Wiedemann-Steiner syndrome is a rare genetic disorder characterized by developmental delay, intellectual disability, and distinctive physical features such as hypertrichosis cubiti (excessive hair on the elbows). It is caused by mutations in the KMT2A gene and typically presents with a range of systemic symptoms involving growth, behavior, and skeletal development.

What causes Wiedemann-Steiner syndrome?

Wiedemann-Steiner syndrome is caused by a heterozygous mutation in the KMT2A gene, which provides instructions for making a protein that regulates gene expression during development. In the vast majority of cases, Wiedemann-Steiner syndrome occurs as a de novo mutation, meaning it is not inherited from parents but occurs spontaneously in the egg or sperm cell at conception.

How does Wiedemann-Steiner syndrome affect the body?

The clinical presentation of Wiedemann-Steiner syndrome is highly variable. While every individual is unique, the following features are frequently observed:

• Developmental and Cognitive: Mild to moderate intellectual disability and delayed speech acquisition.


• Physical Features: Characteristic facial features (such as long eyelashes and thick eyebrows) and hypertrichosis cubiti.


• Growth and Skeletal: Short stature and feeding difficulties during infancy, sometimes requiring nutritional support.


• Behavioral: Increased prevalence of autism spectrum traits or ADHD symptoms.

How common is Wiedemann-Steiner syndrome?
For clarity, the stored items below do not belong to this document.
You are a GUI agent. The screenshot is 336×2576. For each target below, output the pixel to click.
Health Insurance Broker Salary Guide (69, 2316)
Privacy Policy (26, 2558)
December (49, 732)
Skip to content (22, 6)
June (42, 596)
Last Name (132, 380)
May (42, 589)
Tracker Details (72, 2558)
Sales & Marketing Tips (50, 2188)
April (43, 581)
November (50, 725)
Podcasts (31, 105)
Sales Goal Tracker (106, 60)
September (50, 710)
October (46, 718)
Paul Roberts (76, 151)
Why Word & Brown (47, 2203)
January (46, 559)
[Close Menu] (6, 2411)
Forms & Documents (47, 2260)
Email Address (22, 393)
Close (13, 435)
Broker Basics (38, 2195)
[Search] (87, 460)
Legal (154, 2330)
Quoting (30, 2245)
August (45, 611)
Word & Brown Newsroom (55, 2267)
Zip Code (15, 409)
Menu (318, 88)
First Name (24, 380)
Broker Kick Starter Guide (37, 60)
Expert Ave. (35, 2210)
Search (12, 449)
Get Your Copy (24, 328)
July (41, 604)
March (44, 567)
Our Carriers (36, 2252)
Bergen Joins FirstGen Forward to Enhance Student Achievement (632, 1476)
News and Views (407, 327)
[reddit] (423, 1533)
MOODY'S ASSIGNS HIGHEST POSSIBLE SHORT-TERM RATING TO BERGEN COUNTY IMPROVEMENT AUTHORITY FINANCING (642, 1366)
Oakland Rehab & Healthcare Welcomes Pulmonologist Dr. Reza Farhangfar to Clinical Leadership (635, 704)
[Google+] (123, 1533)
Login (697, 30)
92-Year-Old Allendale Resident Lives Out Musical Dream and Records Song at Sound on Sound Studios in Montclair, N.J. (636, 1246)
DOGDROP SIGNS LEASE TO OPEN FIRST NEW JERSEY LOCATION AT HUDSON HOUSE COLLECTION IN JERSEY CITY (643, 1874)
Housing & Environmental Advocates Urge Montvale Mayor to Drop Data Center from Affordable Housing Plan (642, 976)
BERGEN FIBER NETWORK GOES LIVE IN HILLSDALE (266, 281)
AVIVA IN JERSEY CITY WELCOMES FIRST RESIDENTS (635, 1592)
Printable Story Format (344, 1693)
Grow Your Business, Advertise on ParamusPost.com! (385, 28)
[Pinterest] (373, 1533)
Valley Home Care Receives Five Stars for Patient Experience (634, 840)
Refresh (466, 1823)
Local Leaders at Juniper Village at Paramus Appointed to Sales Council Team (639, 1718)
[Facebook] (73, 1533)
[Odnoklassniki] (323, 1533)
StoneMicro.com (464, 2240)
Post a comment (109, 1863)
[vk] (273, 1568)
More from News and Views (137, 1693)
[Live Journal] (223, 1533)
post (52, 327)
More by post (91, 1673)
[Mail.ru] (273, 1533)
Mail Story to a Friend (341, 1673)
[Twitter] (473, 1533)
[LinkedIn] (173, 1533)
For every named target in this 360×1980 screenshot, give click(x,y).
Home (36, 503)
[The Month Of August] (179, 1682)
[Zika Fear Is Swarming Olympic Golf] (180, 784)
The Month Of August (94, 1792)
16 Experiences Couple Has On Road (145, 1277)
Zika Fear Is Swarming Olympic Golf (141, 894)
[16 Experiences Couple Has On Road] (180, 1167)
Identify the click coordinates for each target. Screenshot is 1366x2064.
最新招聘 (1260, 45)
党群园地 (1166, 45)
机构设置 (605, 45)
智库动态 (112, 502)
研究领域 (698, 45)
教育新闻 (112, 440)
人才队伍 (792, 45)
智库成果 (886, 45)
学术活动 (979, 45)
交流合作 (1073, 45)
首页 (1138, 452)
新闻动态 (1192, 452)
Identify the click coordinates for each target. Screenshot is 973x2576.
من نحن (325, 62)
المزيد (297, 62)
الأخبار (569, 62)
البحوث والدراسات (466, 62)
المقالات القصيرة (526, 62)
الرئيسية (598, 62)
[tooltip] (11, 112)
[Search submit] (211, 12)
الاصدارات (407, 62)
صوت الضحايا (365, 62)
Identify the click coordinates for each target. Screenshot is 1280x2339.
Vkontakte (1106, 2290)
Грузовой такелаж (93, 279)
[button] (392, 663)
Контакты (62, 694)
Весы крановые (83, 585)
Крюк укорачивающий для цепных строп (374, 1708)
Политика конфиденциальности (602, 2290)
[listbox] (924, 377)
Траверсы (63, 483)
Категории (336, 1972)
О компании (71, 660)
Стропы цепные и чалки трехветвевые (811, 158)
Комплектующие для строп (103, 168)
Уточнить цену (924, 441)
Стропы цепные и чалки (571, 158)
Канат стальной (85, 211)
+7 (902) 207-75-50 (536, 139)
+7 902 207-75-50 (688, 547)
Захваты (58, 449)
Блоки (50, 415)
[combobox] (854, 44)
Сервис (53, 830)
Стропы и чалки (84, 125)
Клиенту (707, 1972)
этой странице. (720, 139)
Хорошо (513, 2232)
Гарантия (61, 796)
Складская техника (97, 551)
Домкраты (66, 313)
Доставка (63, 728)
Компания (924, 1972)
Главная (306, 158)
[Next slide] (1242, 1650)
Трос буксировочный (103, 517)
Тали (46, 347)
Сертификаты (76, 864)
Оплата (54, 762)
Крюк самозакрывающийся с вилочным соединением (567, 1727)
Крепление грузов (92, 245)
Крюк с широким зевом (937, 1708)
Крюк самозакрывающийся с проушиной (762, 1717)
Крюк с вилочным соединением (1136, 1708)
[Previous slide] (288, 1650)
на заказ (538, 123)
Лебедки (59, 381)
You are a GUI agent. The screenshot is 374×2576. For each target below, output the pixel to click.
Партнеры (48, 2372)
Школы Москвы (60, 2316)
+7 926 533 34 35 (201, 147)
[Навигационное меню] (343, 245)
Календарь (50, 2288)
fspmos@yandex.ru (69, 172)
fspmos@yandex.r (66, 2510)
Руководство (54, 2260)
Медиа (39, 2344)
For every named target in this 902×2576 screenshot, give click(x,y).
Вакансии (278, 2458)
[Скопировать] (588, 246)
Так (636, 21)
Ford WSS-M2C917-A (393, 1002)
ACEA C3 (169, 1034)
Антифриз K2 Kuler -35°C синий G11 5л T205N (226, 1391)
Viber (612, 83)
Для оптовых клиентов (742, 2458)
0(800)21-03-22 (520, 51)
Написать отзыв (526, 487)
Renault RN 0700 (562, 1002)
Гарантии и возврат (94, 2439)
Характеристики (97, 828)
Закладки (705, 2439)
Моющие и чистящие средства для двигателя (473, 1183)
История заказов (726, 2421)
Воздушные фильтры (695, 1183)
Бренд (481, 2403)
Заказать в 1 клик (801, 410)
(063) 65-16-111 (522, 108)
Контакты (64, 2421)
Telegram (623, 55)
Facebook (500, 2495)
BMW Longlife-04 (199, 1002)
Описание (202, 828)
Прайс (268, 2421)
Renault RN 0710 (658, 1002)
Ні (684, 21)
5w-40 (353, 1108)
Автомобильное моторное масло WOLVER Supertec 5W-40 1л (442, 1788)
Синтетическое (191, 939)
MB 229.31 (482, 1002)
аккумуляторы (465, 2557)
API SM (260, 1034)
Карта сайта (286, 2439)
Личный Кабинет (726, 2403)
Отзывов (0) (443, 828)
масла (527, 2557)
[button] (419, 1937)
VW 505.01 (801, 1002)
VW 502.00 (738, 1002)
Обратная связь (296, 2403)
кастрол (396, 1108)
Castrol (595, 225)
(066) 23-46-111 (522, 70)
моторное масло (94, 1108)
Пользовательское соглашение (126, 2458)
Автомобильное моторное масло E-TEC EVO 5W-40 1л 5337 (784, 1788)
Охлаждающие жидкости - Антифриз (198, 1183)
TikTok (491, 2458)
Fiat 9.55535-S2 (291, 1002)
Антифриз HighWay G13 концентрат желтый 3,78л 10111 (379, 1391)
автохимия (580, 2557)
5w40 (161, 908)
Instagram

Wiedemann-Steiner syndrome is a very rare condition. While the exact prevalence is unknown due to underdiagnosis, it is estimated to affect fewer than 1 in 100,000 individuals globally. Our DiseaseMaps.org community currently supports 193 people with Wiedemann-Steiner syndrome, providing a vital network for families navigating this diagnosis.

How is it differentiated from other conditions?

Wiedemann-Steiner syndrome is often distinguished from other intellectual disability syndromes by the presence of specific skeletal anomalies and the hallmark "hairy elbows." Genetic testing, specifically exome sequencing, is the gold standard for confirming a diagnosis and differentiating it from conditions with overlapping symptoms like Cornelia de Lange syndrome.

Next steps

• Consult with a clinical geneticist to confirm the diagnosis via KMT2A sequencing.


• Schedule multidisciplinary assessments, including pediatric neurology, cardiology, and speech therapy.


• Connect with the DiseaseMaps.org community to share experiences with others living with Wiedemann-Steiner syndrome.


• Monitor for developmental milestones and address feeding or growth concerns early with a pediatric specialist.

Medical disclaimer: This information is for educational purposes only and should not replace professional medical advice, diagnosis, or treatment.

References

• NIH Genetic and Rare Diseases Information Center (GARD): Wiedemann-Steiner syndrome overview.


• Online Mendelian Inheritance in Man (OMIM): Entry #605130 (KMT2A).


• Orphanet: Rare disease database entry for Wiedemann-Steiner syndrome.


• Wiedemann-Steiner Syndrome Foundation: Patient-centered resources and clinical research updates.